Thursday's shaping up to be a good night for photo openings in New York. In addition, to the Dream Boats opening in DUMBO, the Jon Feinstein-curated Still Life exhibition will host its reception at the Camera Club. Details below:
"Stephen Sitting June 2009"
© Lyndsy Welgos
Curated by Jon Feinstein
Exhibiting photographers: Erica Allen, Michael Bühler-Rose, Robyn Cumming, Louis S. Davidson, John Hutchins, Lyndsy Welgos, and Ann Woo
On view: November 5th – December 19th, 2009
Opening reception: Thursday, November 5th from 6–8 pm
The Camera Club of New York
336 West 37th Street, Suite 206
(bet. 8th and 9th Avenues)
New York, New York 10018
212.260.9927 | cameraclubny.org
Gallery hours: Monday–Saturday 12-6 pm
"Still Life examines a tendency in contemporary portraiture to remove the subjectivity of the persons photographed, literally transforming them into objects. The artists depict people as matter rendered through light and color, with emphasis placed on their formal or cultural qualities above all others. The exhibition juxtaposes this contemporary work with studio portraits from the Camera Club Archives, fostering a discussion about the relationship between classical idealized studio portraiture and contemporary critical portraiture.
With their bust portraits, Lyndsy Welgos and Ann Woo turn their subjects into nothing more than swatches of light color and gray tonality, and engage little with their individual identities. While their subjects are nude, the images are less about their personal sexuality or vulnerability and more about their physical surface. Michael Bühler-Rose’s portraits cast western women who were raised in India, as cultural objects. Unlike Woo and Welgos’ stark socially removed explorations of light and form, the women in Bühler-Rose’s pictures contain heavy social and cultural signifiers, as the women are adorned with various elements of eastern and western culture. They display heavily directed gestures and costuming and pay homage to orientalist painting, but we know little about their identity below the surface cues.
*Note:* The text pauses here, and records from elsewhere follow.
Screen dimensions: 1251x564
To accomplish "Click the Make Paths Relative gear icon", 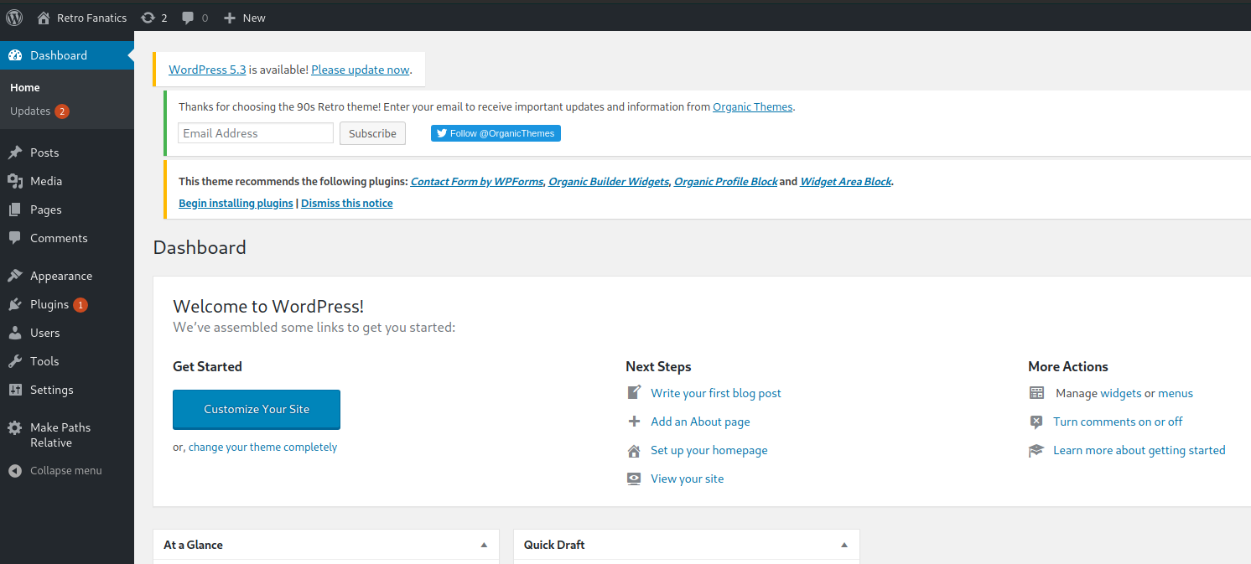I will (14, 427).
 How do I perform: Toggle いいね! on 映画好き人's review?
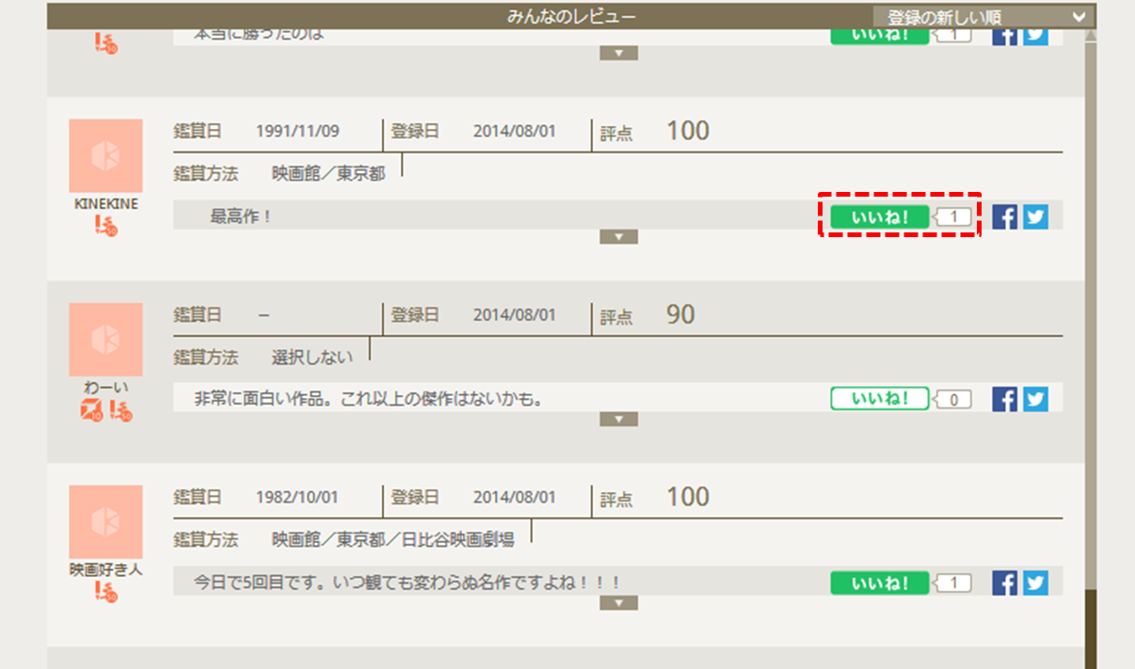(x=879, y=583)
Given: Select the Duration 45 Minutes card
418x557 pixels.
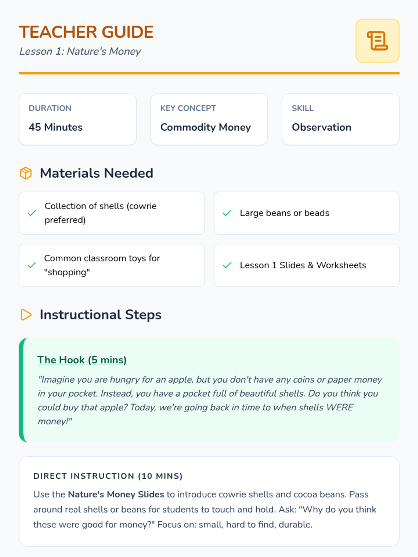Looking at the screenshot, I should pos(78,119).
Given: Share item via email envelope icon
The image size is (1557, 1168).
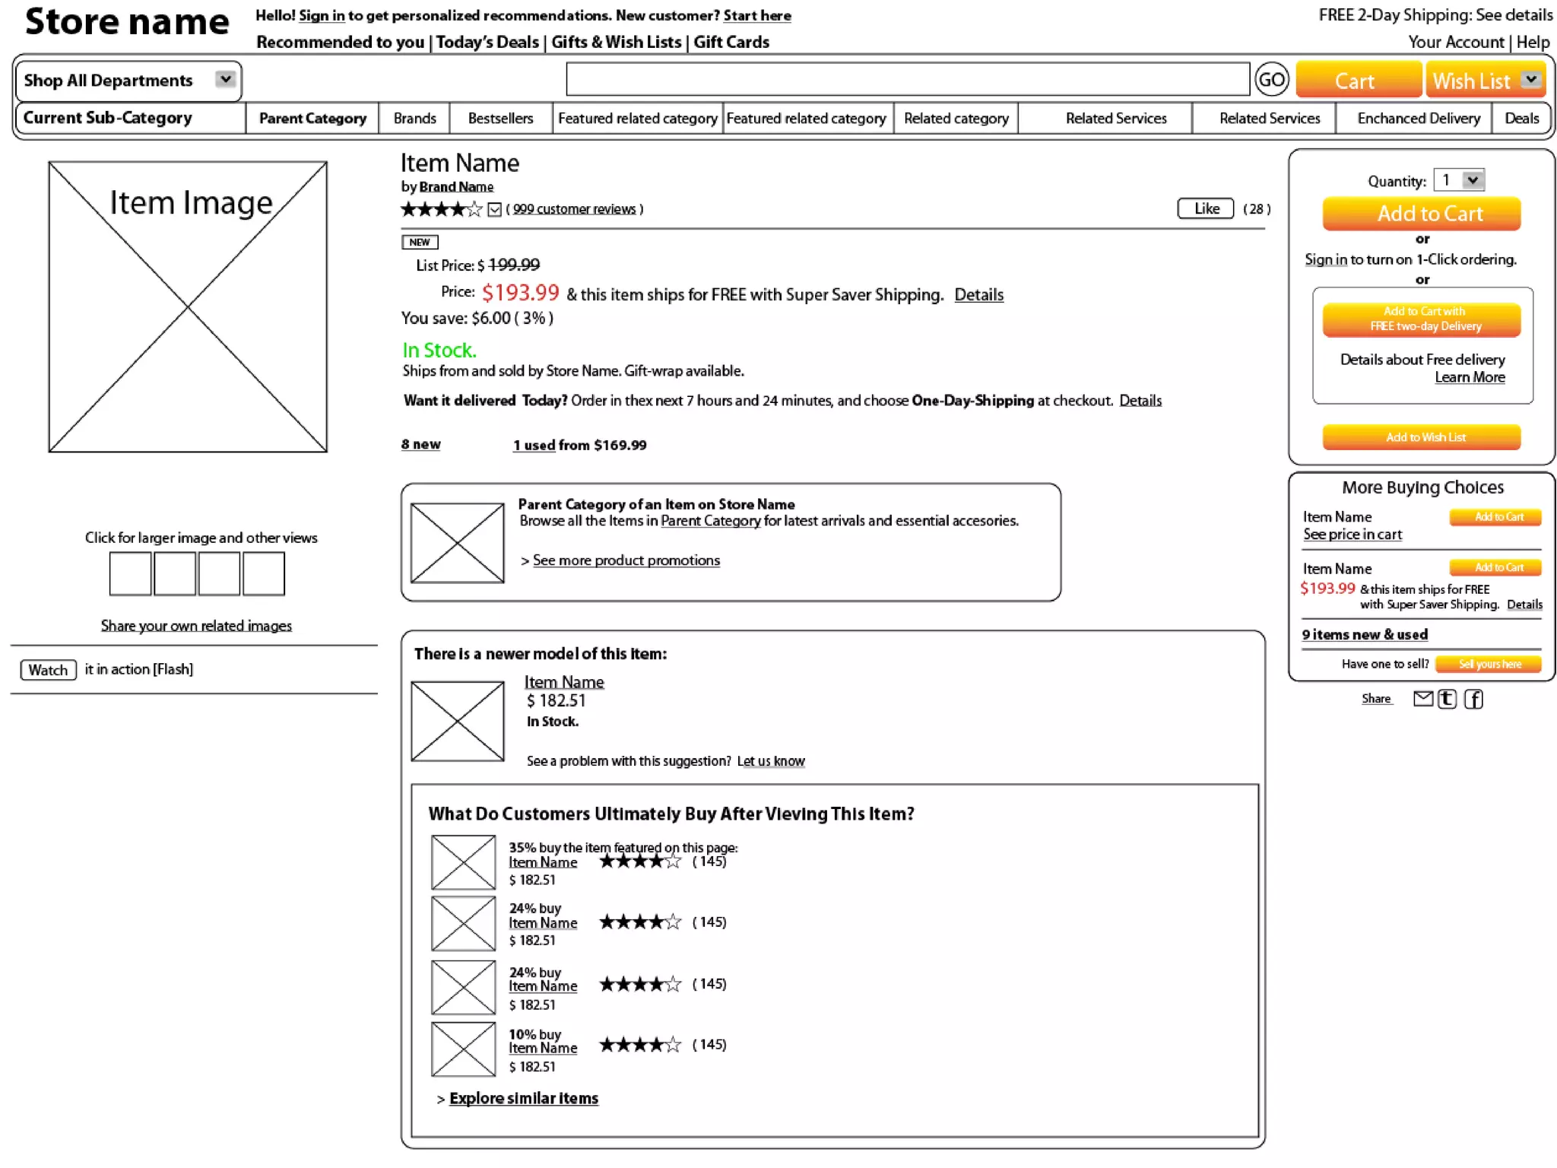Looking at the screenshot, I should click(x=1422, y=699).
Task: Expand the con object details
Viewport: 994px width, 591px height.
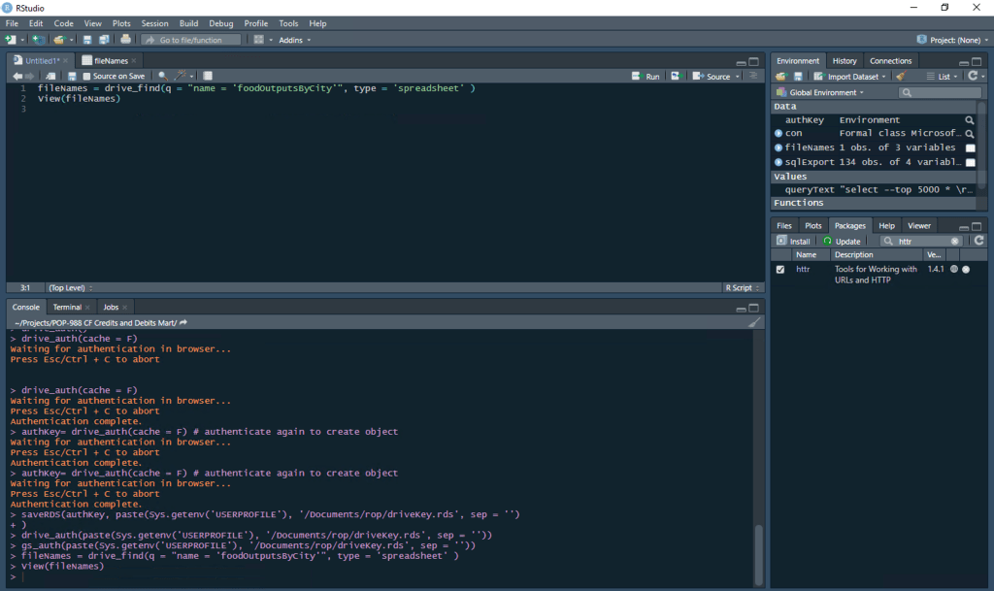Action: [x=779, y=133]
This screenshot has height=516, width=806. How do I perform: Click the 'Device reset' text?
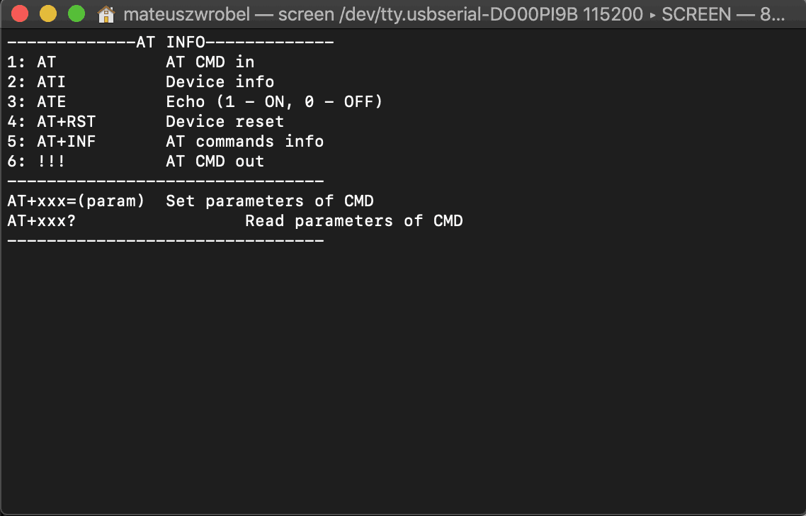pos(225,122)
Erica Allen’s Untitled Gentlemen uses anonymous faces from found barbershop portraits to explore representations of identity. Appropriated and repositioned, the actual identities of the men remain as lost as they are on the walls of barbershops. The portraits comment on larger issues of gender while avoiding any appearance of personal identity or inner dialogue. Lastly, Robyn Cumming’s work addresses these ideas on the most direct level as she photographs women fused with flowers and other symbols of femininity, literally turning them into objects."